[EXERCISE]: Copy the data. Keep every character as given.

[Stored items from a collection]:
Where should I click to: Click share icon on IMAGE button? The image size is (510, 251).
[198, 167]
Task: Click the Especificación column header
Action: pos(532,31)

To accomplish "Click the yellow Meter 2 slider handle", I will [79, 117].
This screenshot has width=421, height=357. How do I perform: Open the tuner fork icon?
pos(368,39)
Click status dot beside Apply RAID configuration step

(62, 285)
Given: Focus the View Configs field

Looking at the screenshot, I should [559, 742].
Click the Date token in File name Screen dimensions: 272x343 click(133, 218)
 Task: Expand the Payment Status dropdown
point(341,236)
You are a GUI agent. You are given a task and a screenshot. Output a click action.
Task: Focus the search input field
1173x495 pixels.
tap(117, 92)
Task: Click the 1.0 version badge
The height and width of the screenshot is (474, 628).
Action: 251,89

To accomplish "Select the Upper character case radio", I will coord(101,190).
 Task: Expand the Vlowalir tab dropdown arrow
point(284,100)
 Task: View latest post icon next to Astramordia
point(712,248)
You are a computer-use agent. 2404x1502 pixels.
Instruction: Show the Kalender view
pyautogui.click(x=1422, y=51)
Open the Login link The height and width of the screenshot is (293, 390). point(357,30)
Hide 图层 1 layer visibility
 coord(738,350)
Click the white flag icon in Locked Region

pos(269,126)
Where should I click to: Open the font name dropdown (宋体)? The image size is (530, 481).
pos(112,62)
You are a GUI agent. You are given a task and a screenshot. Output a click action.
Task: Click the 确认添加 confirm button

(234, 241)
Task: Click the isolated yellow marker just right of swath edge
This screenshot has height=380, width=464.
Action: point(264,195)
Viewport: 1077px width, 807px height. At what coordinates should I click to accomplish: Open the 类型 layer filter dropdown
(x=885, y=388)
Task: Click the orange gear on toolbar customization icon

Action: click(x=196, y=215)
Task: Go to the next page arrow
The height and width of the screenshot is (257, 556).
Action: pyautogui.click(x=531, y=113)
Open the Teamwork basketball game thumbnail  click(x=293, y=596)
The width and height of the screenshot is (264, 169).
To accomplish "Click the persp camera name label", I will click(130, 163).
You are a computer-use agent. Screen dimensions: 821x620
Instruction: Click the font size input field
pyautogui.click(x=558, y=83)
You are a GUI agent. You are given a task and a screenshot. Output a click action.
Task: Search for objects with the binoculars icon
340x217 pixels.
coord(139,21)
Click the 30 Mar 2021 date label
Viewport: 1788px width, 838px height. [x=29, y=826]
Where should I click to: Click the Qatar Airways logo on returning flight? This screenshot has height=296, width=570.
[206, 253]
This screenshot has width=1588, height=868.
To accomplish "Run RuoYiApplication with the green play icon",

[WRITTEN RESPONSE]:
Where should I click to: Click share icon on IMAGE button? The image size is (510, 251).
[198, 167]
Task: Click the Especificación column header
Action: pos(532,31)

To accomplish "Click the yellow Meter 2 slider handle", I will [79, 117].
This screenshot has width=421, height=357. How do I perform: Open the tuner fork icon?
pos(368,39)
Click status dot beside Apply RAID configuration step

(62, 285)
Given: Focus the View Configs field

Looking at the screenshot, I should [559, 742].
Click the Date token in File name Screen dimensions: 272x343 click(133, 218)
 Task: Expand the Payment Status dropdown
point(341,236)
You are a GUI agent. You are given a task and a screenshot. Output a click action.
Task: Focus the search input field
1173x495 pixels.
tap(117, 92)
Task: Click the 1.0 version badge
The height and width of the screenshot is (474, 628).
Action: 251,89

To accomplish "Select the Upper character case radio", I will coord(101,190).
 Task: Expand the Vlowalir tab dropdown arrow
point(284,100)
 Task: View latest post icon next to Astramordia
point(712,248)
You are a computer-use agent. 2404x1502 pixels.
Instruction: Show the Kalender view
pyautogui.click(x=1422, y=51)
Open the Login link The height and width of the screenshot is (293, 390). point(357,30)
Hide 图层 1 layer visibility
 coord(738,350)
Click the white flag icon in Locked Region

pos(269,126)
Where should I click to: Open the font name dropdown (宋体)? The image size is (530, 481).
pos(112,62)
You are a GUI agent. You are given a task and a screenshot. Output a click action.
Task: Click the 确认添加 confirm button

(234, 241)
Task: Click the isolated yellow marker just right of swath edge
This screenshot has height=380, width=464.
Action: point(264,195)
Viewport: 1077px width, 807px height. At what coordinates should I click to accomplish: Open the 类型 layer filter dropdown
(x=885, y=388)
Task: Click the orange gear on toolbar customization icon

Action: click(x=196, y=215)
Task: Go to the next page arrow
The height and width of the screenshot is (257, 556).
Action: pyautogui.click(x=531, y=113)
Open the Teamwork basketball game thumbnail  click(x=293, y=596)
The width and height of the screenshot is (264, 169).
To accomplish "Click the persp camera name label", I will click(130, 163).
You are a computer-use agent. Screen dimensions: 821x620
Instruction: Click the font size input field
pyautogui.click(x=558, y=83)
You are a GUI agent. You are given a task and a screenshot. Output a click action.
Task: Search for objects with the binoculars icon
340x217 pixels.
coord(139,21)
Click the 30 Mar 2021 date label
Viewport: 1788px width, 838px height. [x=29, y=826]
Where should I click to: Click the Qatar Airways logo on returning flight? This screenshot has height=296, width=570.
[206, 253]
This screenshot has width=1588, height=868.
To accomplish "Run RuoYiApplication with the green play icon",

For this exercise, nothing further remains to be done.